Segment Start: PROVIDED DATA
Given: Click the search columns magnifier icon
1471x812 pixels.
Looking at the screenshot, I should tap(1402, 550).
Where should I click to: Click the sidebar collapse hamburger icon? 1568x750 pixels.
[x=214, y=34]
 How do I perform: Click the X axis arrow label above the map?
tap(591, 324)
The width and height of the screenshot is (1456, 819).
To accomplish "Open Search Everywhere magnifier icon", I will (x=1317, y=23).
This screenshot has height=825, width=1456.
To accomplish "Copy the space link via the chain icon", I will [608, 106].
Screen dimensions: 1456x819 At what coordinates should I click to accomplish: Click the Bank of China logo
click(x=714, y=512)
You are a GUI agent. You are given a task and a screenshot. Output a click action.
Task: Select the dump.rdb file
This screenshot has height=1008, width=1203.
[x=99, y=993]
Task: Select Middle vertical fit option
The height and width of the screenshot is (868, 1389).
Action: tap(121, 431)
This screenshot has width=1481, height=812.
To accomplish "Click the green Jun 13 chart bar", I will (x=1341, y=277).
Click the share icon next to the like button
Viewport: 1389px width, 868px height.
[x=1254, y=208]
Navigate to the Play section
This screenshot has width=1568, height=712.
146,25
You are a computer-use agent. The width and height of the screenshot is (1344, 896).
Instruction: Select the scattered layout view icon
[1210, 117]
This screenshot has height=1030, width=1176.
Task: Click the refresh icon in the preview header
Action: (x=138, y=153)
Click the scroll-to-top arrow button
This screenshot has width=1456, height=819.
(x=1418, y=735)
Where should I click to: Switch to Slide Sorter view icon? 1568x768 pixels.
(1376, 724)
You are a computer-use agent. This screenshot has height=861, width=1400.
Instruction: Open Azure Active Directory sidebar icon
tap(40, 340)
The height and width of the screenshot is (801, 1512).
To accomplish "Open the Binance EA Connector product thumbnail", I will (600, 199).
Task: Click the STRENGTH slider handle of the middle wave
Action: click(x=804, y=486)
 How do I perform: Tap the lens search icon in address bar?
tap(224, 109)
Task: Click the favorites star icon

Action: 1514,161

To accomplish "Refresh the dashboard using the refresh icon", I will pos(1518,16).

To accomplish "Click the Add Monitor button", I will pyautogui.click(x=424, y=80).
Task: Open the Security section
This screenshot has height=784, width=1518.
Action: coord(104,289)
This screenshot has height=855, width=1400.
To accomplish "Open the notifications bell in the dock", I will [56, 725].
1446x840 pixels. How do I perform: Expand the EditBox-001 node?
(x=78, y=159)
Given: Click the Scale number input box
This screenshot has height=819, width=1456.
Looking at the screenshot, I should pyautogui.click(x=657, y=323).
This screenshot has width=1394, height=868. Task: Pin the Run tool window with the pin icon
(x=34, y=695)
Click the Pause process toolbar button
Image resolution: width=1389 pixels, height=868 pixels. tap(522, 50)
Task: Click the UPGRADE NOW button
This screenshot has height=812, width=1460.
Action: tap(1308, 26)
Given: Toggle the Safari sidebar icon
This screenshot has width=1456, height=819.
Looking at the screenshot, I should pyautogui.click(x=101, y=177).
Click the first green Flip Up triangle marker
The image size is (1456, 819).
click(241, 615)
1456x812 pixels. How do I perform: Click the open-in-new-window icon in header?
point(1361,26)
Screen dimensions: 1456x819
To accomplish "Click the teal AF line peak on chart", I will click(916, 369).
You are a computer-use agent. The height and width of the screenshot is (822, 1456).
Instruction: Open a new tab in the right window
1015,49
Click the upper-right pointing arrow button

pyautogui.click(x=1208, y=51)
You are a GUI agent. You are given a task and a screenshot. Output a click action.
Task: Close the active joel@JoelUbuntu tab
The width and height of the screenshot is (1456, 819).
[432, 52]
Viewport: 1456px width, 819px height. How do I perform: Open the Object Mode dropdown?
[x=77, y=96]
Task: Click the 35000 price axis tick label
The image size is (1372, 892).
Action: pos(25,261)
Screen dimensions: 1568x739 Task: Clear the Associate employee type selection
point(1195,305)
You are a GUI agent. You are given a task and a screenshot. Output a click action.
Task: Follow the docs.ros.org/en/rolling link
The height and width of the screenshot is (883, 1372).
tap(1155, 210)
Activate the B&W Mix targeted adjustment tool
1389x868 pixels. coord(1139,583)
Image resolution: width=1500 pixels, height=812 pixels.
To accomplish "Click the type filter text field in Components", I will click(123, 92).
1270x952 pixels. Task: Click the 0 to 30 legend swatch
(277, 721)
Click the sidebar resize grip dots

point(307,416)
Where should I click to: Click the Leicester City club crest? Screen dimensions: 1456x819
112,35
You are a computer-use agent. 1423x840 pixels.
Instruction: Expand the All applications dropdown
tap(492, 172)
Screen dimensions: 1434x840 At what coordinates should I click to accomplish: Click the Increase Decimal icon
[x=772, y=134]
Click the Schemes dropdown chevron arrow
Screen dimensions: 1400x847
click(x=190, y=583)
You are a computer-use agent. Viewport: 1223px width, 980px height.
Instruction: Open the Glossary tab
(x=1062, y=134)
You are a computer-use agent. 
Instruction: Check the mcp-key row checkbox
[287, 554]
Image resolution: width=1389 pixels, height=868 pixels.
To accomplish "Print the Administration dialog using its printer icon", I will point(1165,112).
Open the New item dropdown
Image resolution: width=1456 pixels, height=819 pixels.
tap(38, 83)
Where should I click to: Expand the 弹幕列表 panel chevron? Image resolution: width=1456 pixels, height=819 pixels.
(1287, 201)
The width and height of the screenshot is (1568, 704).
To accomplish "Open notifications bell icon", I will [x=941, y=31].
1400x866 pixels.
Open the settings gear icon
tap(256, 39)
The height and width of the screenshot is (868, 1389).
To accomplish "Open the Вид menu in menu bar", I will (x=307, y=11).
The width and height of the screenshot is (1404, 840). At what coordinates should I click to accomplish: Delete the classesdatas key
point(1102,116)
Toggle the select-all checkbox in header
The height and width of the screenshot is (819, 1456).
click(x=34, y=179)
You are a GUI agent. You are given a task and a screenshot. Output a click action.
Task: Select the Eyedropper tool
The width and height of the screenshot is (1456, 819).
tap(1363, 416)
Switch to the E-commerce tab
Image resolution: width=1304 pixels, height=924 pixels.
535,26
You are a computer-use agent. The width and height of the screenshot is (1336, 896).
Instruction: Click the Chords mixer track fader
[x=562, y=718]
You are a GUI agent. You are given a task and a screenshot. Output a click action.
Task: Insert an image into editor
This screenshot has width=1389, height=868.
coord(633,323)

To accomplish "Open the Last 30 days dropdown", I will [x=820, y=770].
Segment End: PROVIDED DATA
In the entries above, the lines between the one holding "1471x812 pixels." and the one holding "This screenshot has height=825, width=1456.", inclusive, are to be printed exactly as written, and those alone.

ANSWER SPACE:
1471x812 pixels.
Looking at the screenshot, I should tap(1402, 550).
Where should I click to: Click the sidebar collapse hamburger icon? 1568x750 pixels.
[x=214, y=34]
 How do I perform: Click the X axis arrow label above the map?
tap(591, 324)
The width and height of the screenshot is (1456, 819).
To accomplish "Open Search Everywhere magnifier icon", I will (x=1317, y=23).
This screenshot has height=825, width=1456.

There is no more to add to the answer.